Lilja didn’t care; she went up the stairs to the second floor and into the non-fiction section. She felt her heartbeat quicken. She really hoped she was right this time.

It looked just as she remembered: the door, barely visible to anyone who didn’t know about it, was in the middle of the shelf, surrounded by technical books for the nerdiest of technology freaks. She heard Klippan panting behind her.

She placed her hand on the cool handle, letting it rest there for a moment before she pushed it down. The door was unlocked, exactly as it had been back when she was a kid; it swung open silently, almost on its own.

The study room hadn’t changed a bit. The same green-striped curtains hung at the windows, and the same desk was positioned in the same spot it had been twenty years ago. The only thing missing was the copulating colleagues.

Instead, there was a lone woman in a chair. Her head was bent toward her chest, and her long, dark hair hid her face and large portions of her white blouse. They approached the woman, whose legs and arms were bound to the chair with straps. A shiny, dark pool of blood had spread under the chair in a one-metre radius.

Lilja walked up to the edge of the blood. She stopped, crouched down, and felt the coagulated surface with one finger, which caused rings to spread through and wrinkle the glossy surface. Klippan grabbed a broom that was leaning against the wall, and held it to the woman’s forehead so that he could carefully lift her head to reveal her face.

The woman in the chair was unquestionably Elsa Hallin, but that wasn’t what made Lilja initially avert her eyes. A deep incision had been made from the underside of her chin down to the top of her rib cage. Something was hanging out of the open wound and over the white blouse, which had turned red — something that looked like a bloody fillet of meat.

“That fucker cut out her tongue,” Klippan finally managed to say.

Lilja tried to make sense of it all, but she couldn’t gather her thoughts.

“A Colombian necktie,” Klippan continued. “This is the first time I’ve seen one in real life. Doesn’t this corroborate what the librarian said?”

“What did she say?”

“That Elsa had a sharp tongue.”

That’s right, Lilja thought. Elsa Hallin had a sharp tongue, and the killer had pulled it right out of her throat until it hung down over her chest like a fat, bloody tie. According to Klippan, Colombian neckties had been a common method of execution during the Colombian Civil War. Their main purpose was to scare those who’d discovered the victim into silence. The method involved making a vertical cut in the throat while the victim was still alive and pulling the tongue out so it hung down over the chest. Death could take up to an hour, depending on whether the victim died of blood loss or suffocation.

“So she might have been sitting here trying to call for help for a whole hour?”
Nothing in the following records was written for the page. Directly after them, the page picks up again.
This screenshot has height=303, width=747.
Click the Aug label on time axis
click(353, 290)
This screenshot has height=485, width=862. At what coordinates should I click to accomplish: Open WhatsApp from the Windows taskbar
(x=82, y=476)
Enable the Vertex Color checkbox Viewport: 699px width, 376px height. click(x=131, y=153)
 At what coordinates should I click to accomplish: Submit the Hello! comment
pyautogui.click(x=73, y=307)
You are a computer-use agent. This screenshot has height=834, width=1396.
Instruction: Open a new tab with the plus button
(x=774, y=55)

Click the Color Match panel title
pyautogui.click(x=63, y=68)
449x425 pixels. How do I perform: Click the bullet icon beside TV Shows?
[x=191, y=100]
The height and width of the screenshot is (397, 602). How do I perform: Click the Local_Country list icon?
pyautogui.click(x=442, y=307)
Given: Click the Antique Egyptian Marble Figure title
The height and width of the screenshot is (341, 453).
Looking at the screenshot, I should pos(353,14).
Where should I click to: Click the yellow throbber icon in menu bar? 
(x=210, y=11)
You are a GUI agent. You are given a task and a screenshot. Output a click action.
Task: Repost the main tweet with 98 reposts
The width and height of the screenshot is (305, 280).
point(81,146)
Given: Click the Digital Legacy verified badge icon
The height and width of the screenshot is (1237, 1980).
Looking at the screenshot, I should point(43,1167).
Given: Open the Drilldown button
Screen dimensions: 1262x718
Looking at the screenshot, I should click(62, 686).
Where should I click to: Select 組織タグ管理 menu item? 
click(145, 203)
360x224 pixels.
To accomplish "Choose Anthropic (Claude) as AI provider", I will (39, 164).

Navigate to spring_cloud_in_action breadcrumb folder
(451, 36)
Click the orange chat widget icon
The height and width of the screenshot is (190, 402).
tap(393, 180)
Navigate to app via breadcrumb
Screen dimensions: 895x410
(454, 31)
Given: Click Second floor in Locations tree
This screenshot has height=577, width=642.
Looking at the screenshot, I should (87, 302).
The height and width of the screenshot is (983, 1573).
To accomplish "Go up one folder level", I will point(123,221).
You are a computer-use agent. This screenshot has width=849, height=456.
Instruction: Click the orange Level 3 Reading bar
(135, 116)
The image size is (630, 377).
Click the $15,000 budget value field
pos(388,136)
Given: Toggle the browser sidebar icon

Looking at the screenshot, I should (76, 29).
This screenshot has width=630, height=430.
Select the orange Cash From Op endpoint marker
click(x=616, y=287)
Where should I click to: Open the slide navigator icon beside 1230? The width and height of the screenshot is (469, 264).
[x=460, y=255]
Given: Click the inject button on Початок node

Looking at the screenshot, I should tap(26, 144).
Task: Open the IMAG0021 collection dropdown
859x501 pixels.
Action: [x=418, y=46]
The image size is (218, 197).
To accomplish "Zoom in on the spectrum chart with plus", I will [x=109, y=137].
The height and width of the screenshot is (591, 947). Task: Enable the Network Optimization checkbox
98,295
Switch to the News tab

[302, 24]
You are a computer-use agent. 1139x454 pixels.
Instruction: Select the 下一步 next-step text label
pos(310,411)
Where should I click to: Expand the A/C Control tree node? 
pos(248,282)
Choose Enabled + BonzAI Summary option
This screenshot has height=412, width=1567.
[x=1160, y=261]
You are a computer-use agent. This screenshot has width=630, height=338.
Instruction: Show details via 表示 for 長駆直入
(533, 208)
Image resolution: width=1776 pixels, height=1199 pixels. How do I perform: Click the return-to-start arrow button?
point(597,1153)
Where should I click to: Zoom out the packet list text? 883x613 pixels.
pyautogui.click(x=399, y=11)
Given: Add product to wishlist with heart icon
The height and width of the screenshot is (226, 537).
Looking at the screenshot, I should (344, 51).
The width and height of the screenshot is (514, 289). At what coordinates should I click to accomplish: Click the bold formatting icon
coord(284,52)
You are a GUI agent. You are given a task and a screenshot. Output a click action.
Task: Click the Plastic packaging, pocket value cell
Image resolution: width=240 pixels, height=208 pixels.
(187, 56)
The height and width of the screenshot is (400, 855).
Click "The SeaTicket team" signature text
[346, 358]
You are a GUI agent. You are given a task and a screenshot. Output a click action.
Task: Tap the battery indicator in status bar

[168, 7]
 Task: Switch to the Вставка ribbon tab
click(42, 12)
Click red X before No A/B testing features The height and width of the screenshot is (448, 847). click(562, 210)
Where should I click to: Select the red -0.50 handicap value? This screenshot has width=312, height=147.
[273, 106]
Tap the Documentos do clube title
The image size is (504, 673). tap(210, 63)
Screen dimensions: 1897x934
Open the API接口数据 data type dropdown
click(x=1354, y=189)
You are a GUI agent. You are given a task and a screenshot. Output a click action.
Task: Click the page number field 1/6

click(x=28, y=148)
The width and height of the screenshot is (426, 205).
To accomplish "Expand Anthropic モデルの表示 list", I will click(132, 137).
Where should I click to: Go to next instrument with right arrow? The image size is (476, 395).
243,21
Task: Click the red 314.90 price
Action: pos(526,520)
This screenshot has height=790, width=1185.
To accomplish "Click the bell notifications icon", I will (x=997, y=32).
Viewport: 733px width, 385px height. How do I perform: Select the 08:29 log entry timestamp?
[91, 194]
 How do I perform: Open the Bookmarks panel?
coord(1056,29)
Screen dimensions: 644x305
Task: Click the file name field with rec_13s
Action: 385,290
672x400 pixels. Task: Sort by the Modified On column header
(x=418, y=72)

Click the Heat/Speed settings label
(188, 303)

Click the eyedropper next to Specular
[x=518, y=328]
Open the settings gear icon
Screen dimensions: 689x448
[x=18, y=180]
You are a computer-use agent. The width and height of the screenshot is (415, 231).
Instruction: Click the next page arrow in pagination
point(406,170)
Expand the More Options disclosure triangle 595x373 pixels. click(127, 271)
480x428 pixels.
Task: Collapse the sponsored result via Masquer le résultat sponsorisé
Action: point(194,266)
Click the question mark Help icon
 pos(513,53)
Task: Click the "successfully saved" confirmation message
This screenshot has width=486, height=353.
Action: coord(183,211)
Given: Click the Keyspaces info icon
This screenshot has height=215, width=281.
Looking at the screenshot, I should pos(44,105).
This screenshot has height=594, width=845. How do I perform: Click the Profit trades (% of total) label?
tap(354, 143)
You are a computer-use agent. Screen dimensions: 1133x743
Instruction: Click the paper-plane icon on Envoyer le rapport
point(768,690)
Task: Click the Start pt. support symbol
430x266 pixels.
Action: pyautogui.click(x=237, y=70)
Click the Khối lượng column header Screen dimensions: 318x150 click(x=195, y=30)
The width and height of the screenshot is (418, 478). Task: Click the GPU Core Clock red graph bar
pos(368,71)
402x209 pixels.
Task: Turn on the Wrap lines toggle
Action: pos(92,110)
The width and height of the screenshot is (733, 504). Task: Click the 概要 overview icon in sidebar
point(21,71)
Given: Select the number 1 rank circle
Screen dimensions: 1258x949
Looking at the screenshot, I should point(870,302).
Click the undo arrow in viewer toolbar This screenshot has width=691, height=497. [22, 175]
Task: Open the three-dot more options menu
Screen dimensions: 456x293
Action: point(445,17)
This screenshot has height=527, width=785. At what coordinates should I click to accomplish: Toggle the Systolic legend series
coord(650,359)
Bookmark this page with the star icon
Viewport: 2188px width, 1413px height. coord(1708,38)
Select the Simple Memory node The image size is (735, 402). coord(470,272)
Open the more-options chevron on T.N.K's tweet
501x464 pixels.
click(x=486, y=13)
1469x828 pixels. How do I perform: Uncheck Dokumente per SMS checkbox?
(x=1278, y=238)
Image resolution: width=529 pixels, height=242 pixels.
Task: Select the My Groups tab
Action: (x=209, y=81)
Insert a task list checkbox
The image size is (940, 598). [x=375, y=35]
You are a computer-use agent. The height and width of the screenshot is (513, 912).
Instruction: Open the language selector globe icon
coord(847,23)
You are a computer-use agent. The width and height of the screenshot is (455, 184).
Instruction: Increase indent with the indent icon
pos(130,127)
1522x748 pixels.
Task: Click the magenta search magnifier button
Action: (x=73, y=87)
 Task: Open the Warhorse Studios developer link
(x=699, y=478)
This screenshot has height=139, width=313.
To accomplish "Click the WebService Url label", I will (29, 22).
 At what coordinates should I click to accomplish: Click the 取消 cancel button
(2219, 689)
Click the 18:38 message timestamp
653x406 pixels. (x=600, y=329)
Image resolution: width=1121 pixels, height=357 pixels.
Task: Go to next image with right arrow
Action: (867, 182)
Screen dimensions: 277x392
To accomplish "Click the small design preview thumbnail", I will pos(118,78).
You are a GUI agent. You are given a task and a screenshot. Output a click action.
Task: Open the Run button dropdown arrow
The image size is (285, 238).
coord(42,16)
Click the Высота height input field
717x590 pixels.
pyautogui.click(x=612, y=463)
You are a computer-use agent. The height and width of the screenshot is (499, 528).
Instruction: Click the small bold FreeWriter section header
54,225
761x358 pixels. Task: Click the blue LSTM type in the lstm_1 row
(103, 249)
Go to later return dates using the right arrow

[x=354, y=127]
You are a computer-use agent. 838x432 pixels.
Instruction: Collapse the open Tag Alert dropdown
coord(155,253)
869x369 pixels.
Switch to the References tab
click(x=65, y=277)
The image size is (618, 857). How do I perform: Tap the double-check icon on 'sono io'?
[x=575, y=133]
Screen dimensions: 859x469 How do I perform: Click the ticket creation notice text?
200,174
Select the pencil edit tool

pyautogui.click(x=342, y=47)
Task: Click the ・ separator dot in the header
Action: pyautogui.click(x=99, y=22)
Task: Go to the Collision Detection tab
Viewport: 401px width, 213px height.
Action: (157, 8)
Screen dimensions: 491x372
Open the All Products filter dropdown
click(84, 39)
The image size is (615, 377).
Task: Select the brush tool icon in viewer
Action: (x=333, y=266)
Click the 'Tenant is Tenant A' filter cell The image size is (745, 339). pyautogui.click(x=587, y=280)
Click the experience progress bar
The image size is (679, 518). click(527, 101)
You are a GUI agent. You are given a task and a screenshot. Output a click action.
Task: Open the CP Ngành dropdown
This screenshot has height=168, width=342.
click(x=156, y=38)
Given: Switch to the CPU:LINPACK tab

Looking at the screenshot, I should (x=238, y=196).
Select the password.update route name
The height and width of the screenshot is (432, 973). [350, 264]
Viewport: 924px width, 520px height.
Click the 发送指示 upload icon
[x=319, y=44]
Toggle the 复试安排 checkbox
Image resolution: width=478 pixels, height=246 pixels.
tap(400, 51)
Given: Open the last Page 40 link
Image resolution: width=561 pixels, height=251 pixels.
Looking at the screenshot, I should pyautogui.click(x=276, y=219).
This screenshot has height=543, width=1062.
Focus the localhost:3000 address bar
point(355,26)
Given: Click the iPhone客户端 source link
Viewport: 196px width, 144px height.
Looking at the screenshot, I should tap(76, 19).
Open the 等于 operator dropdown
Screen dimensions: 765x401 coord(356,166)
Klippan shrugged. “It’s impossible to know exactly how long she was alive at this point, but it wouldn’t have mattered how much she screamed, no one would have heard her because her vocal cords were shredded.”

Lilja stood up. From now on, they would have to work according to the theory that the killer wouldn’t rest until the whole class was obliterated. Her phone rang. It was Tuvesson.

“We have another victim.”

“You mean Elsa Hallin?” Lilja said.

“No. Camilla Lindén. But, wait, did you find Hallin?”

Lilja felt her sense of balance vanish.